▶ **Document passage**:
Monday 2 July 2018

New book: The Private Healthcare Sector in Johor: Trends and Prospects


The Private Healthcare Sector in Johor: Trends and Prospects

By Meghann Ormond and Lim Chee Han[1]

Citation:
Ormond, M. and Lim, C.H. (2018) The private healthcare sector in Johor: Trends and prospects, Singapore: ISEAS Yusof Ishak Institute. ISBN 978-981-4818-71-1 (soft cover)/ISBN 978-981-4818-72-8 (ebook, PDF) -- Available for purchase at: https://bookshop.iseas.edu.sg/ 

Executive Summary

·         The future of the private healthcare in Johor and in the Iskandar Malaysia (IM) special economic zone in particular is intimately tied to larger property developments and trends in the region, both because private healthcare developers are increasingly the same as property developers and because IM’s future population growth relies heavily on corporate settlement in IM and the jobs that such settlement generates. Volatility in corporate investment and settlement in IM may have significant consequences for the sector’s development.
·         The Federal and Johor State Governments intend to turn IM into a world-class private healthcare destination for local residents and foreign visitors alike. A range of strategies and policies have been launched to develop IM’s medical care, aged care, and lifestyle and wellbeing sectors.
·         It is essential to track the impact of federal and regional fiscal incentives for private healthcare development and monitor actual demand for private-sector capacity in order to assess the value and utility of such incentives, especially given the potential for such incentives policies to promote the generation of excessive private-sector hospital and clinical capacity if left unchecked.
·         Private healthcare providers in the region depend mostly on local residents as their consumer base because Johor and IM are not (yet) significant medical tourism destinations. Given the current rate of expansion of existing hospitals and construction of new ones in Johor and specifically in IM, local demand must be secured via measures that increase the Johor household income base, foster interstate migration, attract higher-income talent in larger numbers to live in the region, and improve quality of life in the region.
·         To strengthen medical tourism, private players – both large and small – require greater coordination and cooperation at the regional level in promoting medical tourism and in setting up centres of excellence and medical tourist-friendly services that cater to the actual needs of international patients.


[1] Meghann Ormond is Associate Professor in Cultural Geography at Wageningen University, The Netherlands. Lim Chee Han is Senior Analyst at Penang Institute, Malaysia.

▶ **Goal of the exercise**: Can you write out the book announcement from "By Meghann Ormond" to "the sector’s development.", changing "settlement" to "relocation"?

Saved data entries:
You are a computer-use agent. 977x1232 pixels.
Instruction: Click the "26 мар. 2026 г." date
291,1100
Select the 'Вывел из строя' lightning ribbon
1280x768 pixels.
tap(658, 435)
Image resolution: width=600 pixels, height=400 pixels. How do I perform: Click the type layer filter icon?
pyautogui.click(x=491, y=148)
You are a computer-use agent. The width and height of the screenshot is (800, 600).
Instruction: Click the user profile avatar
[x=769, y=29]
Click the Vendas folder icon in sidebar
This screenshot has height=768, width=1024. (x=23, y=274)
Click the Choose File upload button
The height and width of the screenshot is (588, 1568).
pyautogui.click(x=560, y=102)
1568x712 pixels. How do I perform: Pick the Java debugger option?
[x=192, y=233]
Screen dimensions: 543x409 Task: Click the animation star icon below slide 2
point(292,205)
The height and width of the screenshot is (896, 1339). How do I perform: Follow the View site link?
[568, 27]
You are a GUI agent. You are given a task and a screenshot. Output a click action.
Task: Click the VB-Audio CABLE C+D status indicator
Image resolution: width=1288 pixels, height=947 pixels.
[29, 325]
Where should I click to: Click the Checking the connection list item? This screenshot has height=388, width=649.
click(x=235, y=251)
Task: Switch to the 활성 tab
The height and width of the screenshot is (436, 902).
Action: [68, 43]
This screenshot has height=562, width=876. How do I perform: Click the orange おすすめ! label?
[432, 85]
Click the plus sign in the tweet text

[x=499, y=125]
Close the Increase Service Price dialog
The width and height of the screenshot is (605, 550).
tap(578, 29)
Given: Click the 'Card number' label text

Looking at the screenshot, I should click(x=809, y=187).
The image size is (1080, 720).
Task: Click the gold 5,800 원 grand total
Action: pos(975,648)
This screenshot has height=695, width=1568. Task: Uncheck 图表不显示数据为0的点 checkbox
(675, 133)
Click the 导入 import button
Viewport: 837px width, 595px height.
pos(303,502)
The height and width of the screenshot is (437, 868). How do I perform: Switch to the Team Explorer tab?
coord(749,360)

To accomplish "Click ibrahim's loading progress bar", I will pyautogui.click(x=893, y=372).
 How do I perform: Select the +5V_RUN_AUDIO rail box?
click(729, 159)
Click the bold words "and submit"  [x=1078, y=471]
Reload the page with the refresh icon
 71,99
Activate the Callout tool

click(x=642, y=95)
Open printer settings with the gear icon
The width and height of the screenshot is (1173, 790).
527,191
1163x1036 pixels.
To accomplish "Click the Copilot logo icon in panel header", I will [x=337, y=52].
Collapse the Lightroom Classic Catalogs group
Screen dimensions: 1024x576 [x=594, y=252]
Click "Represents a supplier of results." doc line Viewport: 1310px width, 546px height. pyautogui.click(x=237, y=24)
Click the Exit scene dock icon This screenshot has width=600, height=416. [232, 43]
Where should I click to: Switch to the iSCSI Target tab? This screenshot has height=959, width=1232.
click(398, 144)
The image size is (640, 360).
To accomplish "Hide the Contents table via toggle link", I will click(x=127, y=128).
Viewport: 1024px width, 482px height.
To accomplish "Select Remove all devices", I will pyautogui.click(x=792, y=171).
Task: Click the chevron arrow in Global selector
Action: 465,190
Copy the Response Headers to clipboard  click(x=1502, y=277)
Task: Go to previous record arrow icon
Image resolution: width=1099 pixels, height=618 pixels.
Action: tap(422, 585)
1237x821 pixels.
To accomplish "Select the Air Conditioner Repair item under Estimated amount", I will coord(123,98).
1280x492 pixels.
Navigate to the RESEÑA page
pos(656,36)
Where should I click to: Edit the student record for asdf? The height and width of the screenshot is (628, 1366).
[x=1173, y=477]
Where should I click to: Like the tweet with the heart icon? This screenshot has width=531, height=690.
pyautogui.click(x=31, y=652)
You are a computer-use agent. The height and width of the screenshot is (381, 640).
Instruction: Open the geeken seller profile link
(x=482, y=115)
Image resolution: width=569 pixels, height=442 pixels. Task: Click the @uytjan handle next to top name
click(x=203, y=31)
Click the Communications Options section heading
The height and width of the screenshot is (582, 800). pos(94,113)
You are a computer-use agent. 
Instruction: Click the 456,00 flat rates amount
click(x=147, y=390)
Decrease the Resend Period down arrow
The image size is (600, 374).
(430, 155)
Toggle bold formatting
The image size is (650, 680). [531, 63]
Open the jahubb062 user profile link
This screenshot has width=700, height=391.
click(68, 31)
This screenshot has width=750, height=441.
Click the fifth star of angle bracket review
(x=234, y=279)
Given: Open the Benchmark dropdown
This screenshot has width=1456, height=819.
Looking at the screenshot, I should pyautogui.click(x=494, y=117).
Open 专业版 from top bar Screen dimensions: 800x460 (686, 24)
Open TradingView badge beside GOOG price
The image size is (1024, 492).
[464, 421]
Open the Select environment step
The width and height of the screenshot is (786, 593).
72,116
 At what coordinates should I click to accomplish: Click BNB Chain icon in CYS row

▶ **Completed exercise**:
By Meghann Ormond and Lim Chee Han[1]

Citation:
Ormond, M. and Lim, C.H. (2018) The private healthcare sector in Johor: Trends and prospects, Singapore: ISEAS Yusof Ishak Institute. ISBN 978-981-4818-71-1 (soft cover)/ISBN 978-981-4818-72-8 (ebook, PDF) -- Available for purchase at: https://bookshop.iseas.edu.sg/ 

Executive Summary

·         The future of the private healthcare in Johor and in the Iskandar Malaysia (IM) special economic zone in particular is intimately tied to larger property developments and trends in the region, both because private healthcare developers are increasingly the same as property developers and because IM’s future population growth relies heavily on corporate relocation in IM and the jobs that such relocation generates. Volatility in corporate investment and relocation in IM may have significant consequences for the sector’s development.